Among the entries below, extract exactly the lines that run from the one with "How do I perform: Click" through the one with "The height and", both ends included.

──────── Dataset records ────────

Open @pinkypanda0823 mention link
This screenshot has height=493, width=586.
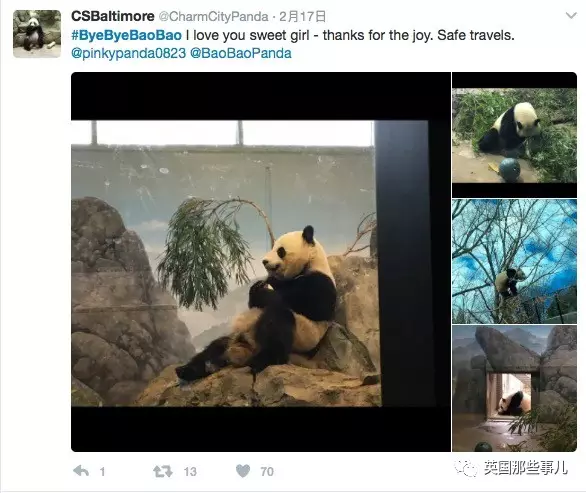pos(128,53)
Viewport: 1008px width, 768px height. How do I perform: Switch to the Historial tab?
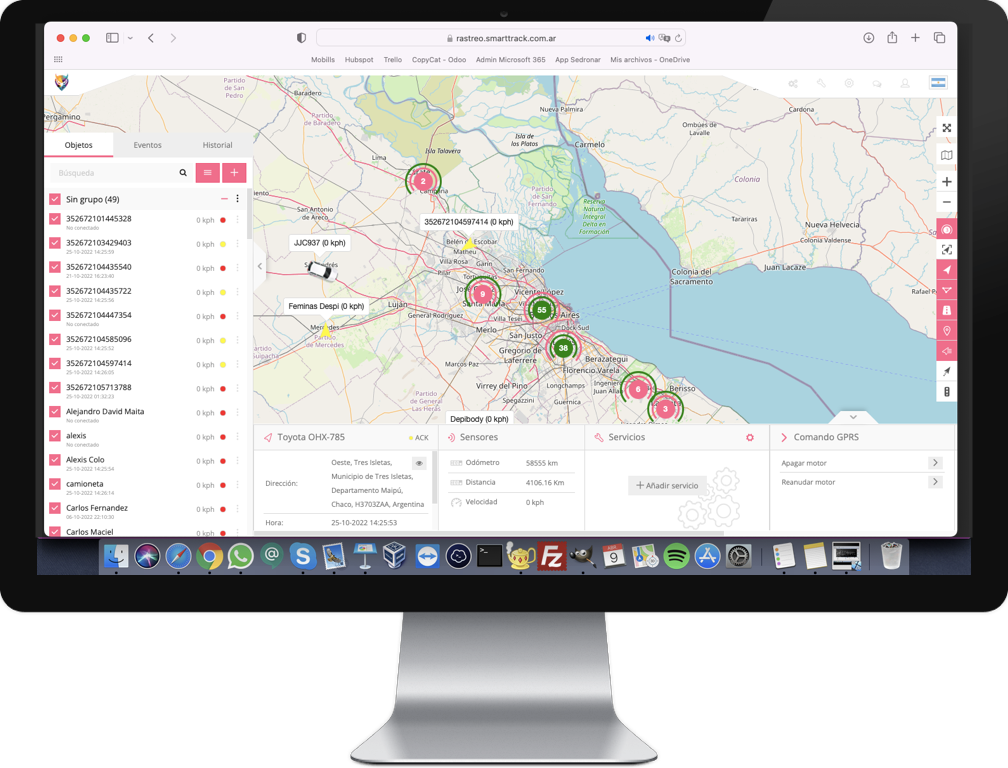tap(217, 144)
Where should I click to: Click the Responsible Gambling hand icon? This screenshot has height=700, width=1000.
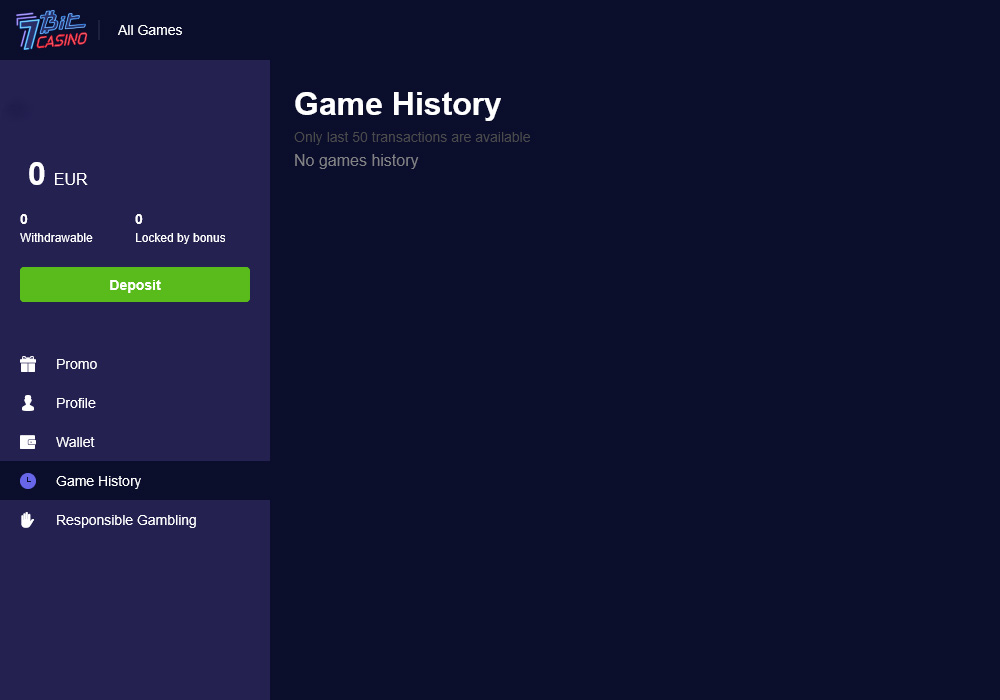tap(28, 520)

────────
──────── Dataset records ────────

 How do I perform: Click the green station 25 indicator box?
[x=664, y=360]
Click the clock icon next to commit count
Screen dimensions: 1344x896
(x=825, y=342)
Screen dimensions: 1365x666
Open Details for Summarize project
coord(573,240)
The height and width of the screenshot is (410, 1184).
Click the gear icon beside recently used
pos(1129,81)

────────

-- Written answer --
 How do I perform: Click the green station 25 indicator box?
[x=664, y=360]
Click the clock icon next to commit count
Screen dimensions: 1344x896
(x=825, y=342)
Screen dimensions: 1365x666
Open Details for Summarize project
coord(573,240)
The height and width of the screenshot is (410, 1184).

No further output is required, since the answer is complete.